Les organisations de défense des droits de l’homme se sont déclarées préoccupées par les meurtres, les arrestations et les détentions arbitraires signalés par la police lors des manifestations de ce mois-ci et ont exhorté l’organe de surveillance de la police à enquêter et à poursuivre les policiers reconnus coupables.
« Nous assistons à un schéma inquiétant d’opérations policières qui exposent le pays à des troubles civils et à une répression informelle », a déclaré vendredi un communiqué conjoint de plus de 20 groupes, ajoutant que « le président Ruto avait promis de mettre fin à l’ère des escadrons de tueurs de la police ».
Une déclaration distincte des chefs religieux a fermement condamné « l’usage excessif de la force et l’utilisation de balles réelles par la police pour contenir le chaos ».

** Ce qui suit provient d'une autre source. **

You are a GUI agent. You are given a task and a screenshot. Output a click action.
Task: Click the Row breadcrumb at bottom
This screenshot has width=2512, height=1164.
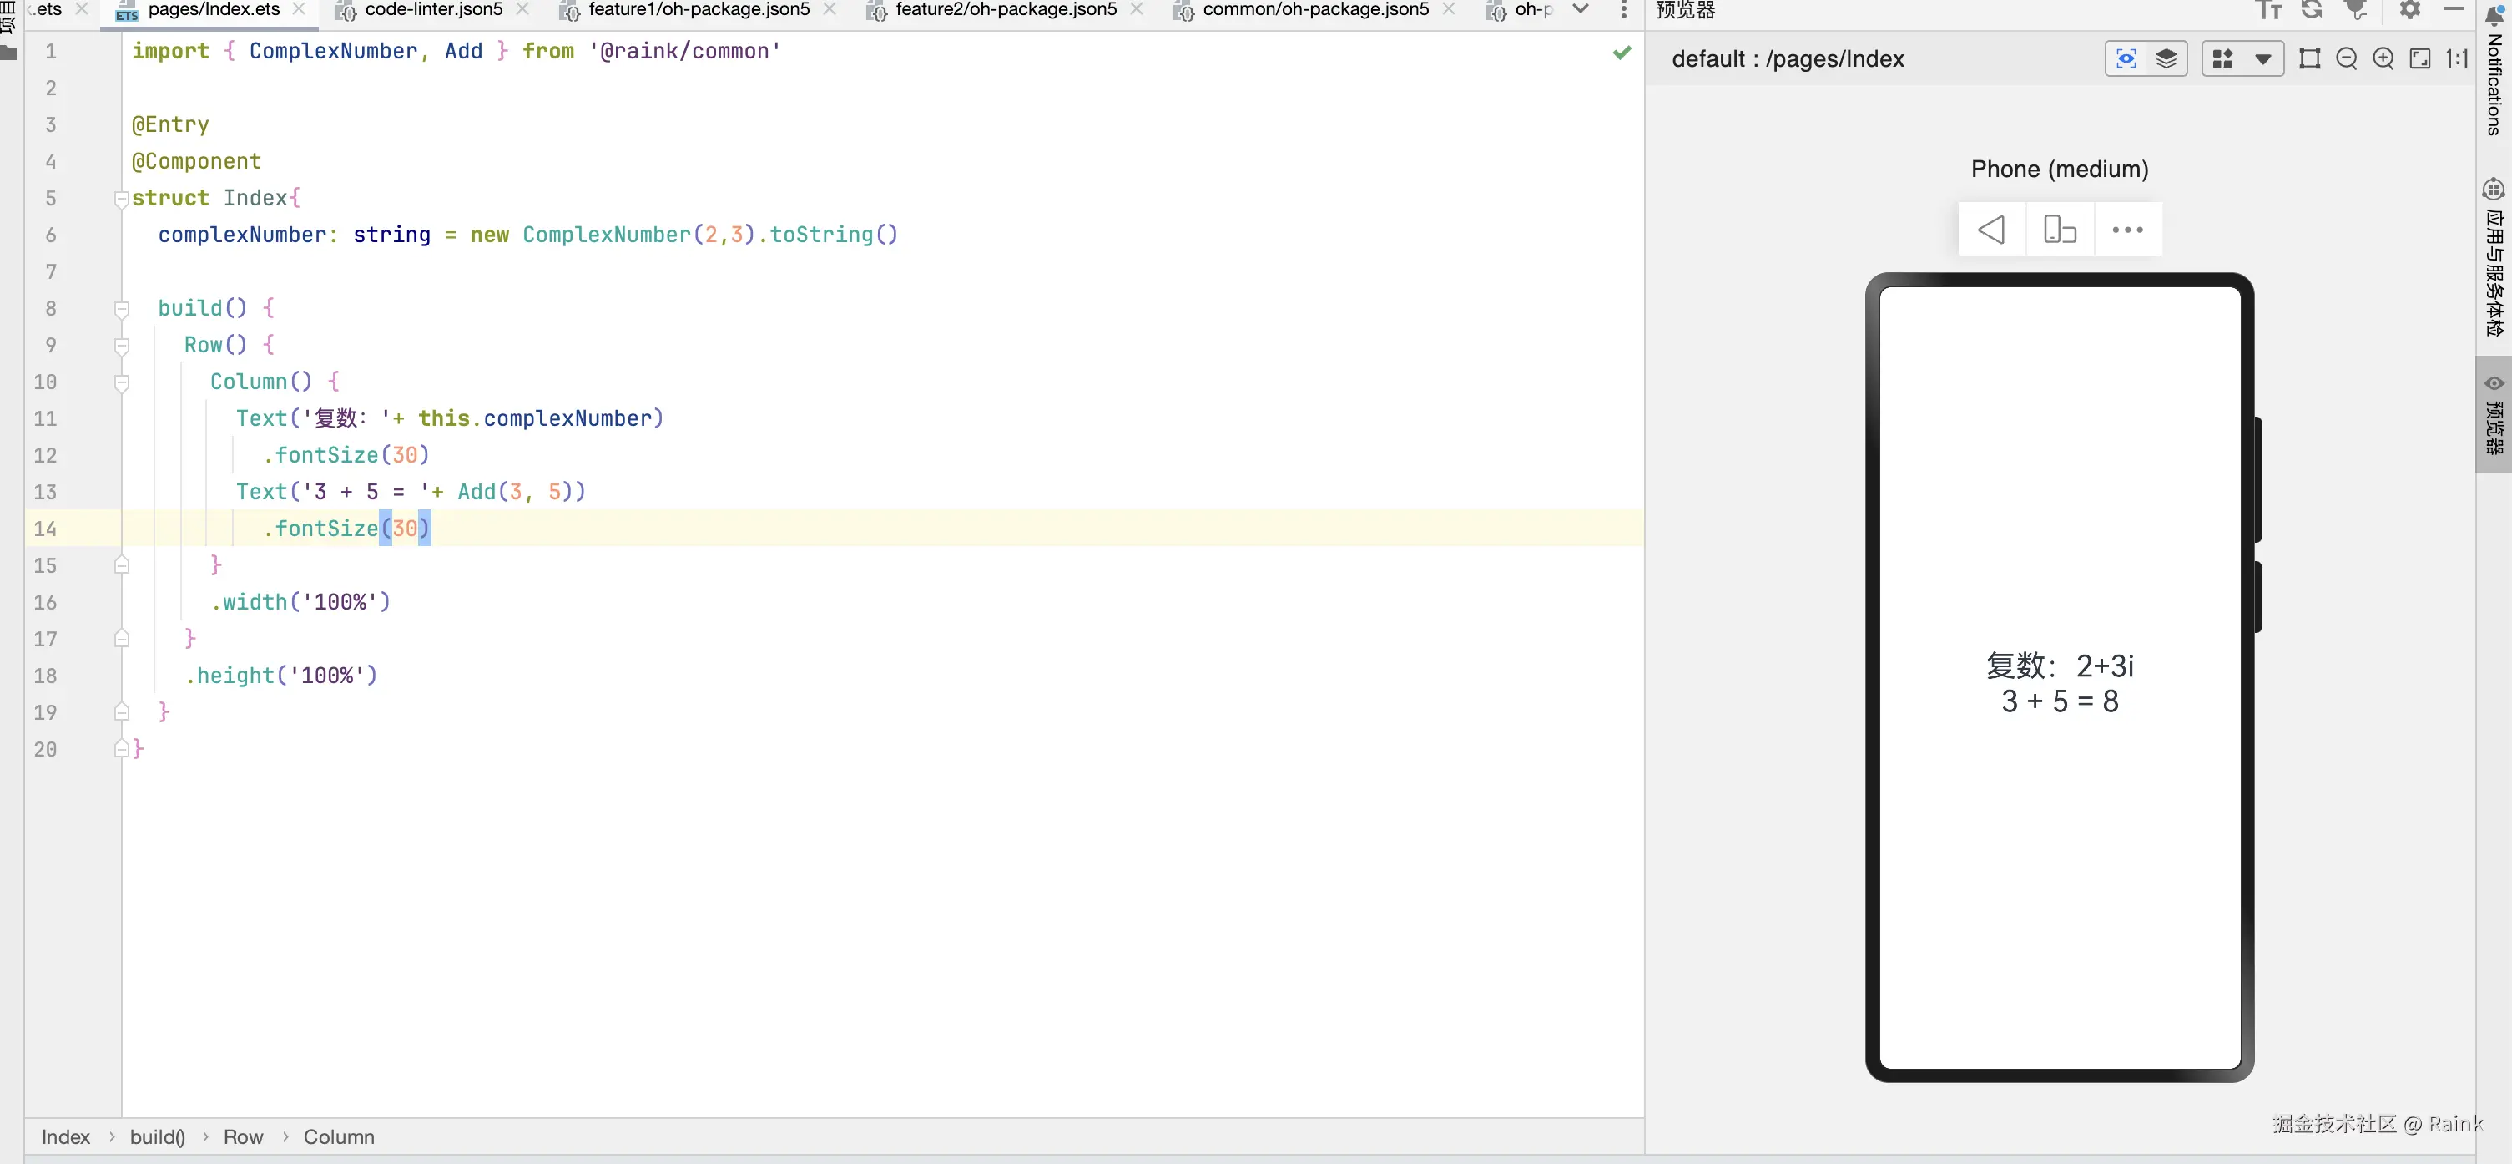pyautogui.click(x=243, y=1137)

C’est un problème de longue date au Kenya. Pendant des décennies, des policiers ont été accusés d’exécutions extrajudiciaires lors de manifestations ou dans le but de faire taire les critiques. Cette semaine, la police a déclaré à l’AP qu’elle avait reçu l’ordre de ne pas signaler les décès lors de la répression.
L’une des dernières victimes, Kalasinga, a été décrite par ses proches comme « non conflictuelle, travailleuse » et subvenant aux besoins de ses parents dans l’ouest du Kenya.
Aujourd’hui, sa famille réclame justice.
« Nous voulons que des mesures soient prises contre le policier qui tirait au hasard. (…) C’était un jeune homme calme, un artiste, un vendeur d’eau qui se débrouillait tout seul et non un voleur », a déclaré son oncle Rasto Sakulo.
La famille a déclaré qu’elle espérait que des sympathisants pourraient aider à transporter le corps du jeune homme dans sa ville natale pour l’enterrement, un autre coût qu’ils ont dit qu’ils ne pouvaient pas se permettre.